Все сифогранты, числом двести, после клятвы, что они выберут того, кого признают наиболее пригодным, тайным голосованием намечают князя, именно — одного из тех четырех кандидатов, которых им предложил народ. Каждая четвертая часть города избирает одного и рекомендует его сенату. Должность князя несменяема в течение всей его жизни, если этому не помешает подозрение в стремлении к тирании. Траниборов они избирают ежегодно, но не меняют их зря. Все остальные должностные лица избираются только на год.
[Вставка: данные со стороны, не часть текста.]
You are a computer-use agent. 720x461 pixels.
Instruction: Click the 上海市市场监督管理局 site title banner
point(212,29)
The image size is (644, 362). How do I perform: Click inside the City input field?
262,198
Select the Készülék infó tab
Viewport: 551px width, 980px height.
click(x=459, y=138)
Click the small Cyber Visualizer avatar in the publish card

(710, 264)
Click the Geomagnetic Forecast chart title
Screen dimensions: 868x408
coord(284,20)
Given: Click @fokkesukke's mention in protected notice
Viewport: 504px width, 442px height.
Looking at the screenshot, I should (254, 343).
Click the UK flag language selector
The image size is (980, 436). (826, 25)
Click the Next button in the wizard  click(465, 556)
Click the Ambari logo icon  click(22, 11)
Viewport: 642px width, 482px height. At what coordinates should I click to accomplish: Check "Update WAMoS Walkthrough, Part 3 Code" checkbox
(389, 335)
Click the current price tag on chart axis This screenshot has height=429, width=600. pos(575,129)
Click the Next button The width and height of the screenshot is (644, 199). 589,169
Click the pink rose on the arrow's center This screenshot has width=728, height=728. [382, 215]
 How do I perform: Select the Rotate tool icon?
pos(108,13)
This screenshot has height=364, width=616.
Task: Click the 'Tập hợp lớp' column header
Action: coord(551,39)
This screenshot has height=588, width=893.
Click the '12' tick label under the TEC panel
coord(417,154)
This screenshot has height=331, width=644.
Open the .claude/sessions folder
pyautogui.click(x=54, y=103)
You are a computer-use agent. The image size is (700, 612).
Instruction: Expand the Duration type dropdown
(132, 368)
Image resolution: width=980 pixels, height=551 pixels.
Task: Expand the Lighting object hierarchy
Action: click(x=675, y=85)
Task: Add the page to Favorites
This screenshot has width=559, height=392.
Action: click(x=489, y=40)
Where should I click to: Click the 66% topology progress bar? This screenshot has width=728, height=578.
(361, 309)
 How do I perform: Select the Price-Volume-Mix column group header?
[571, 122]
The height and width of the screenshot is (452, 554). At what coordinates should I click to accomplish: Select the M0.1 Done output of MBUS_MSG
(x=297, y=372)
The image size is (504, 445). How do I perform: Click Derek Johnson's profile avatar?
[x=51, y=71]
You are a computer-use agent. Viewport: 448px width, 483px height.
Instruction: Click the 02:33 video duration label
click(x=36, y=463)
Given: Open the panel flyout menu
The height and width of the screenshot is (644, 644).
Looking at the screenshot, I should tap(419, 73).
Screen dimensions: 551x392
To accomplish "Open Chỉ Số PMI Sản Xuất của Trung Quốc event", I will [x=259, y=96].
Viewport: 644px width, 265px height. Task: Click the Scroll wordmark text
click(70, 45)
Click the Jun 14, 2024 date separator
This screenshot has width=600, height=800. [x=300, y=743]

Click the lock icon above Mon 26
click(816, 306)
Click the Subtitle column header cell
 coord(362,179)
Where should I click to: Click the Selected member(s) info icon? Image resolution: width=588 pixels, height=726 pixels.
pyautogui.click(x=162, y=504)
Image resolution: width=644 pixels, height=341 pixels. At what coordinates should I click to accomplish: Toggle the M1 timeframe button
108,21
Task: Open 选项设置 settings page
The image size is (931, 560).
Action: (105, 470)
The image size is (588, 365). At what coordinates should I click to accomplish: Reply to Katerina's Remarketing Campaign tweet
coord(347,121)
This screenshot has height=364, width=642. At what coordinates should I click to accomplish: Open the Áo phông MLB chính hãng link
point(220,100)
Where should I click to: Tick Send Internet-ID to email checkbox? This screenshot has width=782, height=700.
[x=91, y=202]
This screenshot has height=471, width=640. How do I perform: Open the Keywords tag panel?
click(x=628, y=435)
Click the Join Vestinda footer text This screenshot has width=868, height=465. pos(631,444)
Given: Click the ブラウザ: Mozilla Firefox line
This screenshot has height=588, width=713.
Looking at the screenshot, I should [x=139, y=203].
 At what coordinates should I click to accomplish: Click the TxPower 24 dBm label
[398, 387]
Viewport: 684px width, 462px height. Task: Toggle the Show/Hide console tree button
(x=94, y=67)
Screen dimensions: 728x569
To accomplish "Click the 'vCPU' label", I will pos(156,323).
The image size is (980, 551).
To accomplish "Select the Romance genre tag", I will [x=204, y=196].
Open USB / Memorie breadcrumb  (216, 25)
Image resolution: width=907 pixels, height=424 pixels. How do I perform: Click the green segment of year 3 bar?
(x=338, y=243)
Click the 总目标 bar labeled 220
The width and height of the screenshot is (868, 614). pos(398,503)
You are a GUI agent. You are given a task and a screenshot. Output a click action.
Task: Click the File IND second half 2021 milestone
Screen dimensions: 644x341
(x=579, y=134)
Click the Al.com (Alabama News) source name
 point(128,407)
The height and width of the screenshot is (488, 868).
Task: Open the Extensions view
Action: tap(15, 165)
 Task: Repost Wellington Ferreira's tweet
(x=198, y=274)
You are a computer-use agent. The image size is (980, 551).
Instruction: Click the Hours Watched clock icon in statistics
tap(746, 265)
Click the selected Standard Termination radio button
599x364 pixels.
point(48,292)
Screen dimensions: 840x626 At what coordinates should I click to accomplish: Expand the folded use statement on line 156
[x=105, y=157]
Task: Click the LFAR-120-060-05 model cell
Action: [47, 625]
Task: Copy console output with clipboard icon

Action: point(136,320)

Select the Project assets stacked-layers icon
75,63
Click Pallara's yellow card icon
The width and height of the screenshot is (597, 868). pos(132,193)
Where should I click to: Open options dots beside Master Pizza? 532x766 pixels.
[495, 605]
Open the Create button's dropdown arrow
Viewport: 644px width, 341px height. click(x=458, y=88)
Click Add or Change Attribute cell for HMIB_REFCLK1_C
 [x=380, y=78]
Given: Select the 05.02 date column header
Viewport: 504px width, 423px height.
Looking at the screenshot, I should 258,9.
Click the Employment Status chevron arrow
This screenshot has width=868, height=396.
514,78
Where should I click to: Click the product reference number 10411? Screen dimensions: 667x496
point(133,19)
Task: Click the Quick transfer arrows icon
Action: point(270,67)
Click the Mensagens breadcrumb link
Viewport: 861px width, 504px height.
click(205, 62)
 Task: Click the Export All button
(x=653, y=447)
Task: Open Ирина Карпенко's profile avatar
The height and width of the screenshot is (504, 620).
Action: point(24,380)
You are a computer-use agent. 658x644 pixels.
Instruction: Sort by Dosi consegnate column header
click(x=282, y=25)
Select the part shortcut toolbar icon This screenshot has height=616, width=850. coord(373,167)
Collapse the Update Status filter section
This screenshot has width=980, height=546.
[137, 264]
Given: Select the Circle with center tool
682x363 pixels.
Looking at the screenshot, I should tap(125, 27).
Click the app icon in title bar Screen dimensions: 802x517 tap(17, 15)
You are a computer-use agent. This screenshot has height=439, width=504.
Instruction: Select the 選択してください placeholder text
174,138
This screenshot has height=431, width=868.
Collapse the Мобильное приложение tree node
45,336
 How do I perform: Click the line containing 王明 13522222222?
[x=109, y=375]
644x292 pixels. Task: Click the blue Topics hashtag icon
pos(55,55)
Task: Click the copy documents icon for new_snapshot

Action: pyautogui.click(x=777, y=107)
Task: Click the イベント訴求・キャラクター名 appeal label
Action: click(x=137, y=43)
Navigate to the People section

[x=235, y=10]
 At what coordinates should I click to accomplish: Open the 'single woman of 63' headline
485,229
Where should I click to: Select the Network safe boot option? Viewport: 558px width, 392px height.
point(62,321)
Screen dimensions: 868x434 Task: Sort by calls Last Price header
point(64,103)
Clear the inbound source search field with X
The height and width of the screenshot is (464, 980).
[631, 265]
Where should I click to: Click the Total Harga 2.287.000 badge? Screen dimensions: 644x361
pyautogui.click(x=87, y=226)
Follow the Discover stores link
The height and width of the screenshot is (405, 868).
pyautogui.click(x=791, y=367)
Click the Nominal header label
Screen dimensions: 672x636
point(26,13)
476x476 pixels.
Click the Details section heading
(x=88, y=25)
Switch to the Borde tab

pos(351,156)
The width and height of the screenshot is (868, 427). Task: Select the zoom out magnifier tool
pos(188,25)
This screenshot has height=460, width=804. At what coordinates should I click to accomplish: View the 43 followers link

Траниборы каждые три дня, а иногда, если потребуют обстоятельства, и чаще, ходят на совещания с князем. Они совещаются о делах общественных и своевременно прекращают, если какие есть, частные споры, которых там чрезвычайно мало. Из сифогрантов постоянно допускаются в сенат двое, и всякий день различные. Имеется постановление, чтобы из дел, касающихся республики, ни одно не приводилось в исполнение, если оно не подвергалось обсуждению в сенате за три дня до принятия решения. Уголовным преступлением считается принимать решения по общественным делам помимо сената или народного собрания. Эта мера, говорят, принята с тою целью, чтобы нелегко было переменить государственный строй путем заговора князя с траниборами и угнетения народа тиранией. Поэтому всякое дело, представляющее значительную важность, докладывается собранию сифогрантов, которые сообщают его семействам своего отдела, а затем совещаются между собою и свое решение сообщают сенату. Иногда дело переносится на собрание всего острова. Сенат имеет сверх того и такой обычай, что ни одно из предложений не подвергается обсуждению в тот день, когда оно впервые внесено, но откладывается до следующего заседания сената, чтобы никто не болтал зря первое, что ему взбредет на ум, ибо потом он будет более думать о том, как подкрепить свое первое решение, а не о пользе государства; извращенный и ложный стыд заставит его пожертвовать скорее общественным благом, нежели мнением о себе, что якобы вначале он мало позаботился о том, о чем ему надлежало позаботиться, а именно — говорить лучше обдуманно, чем быстро.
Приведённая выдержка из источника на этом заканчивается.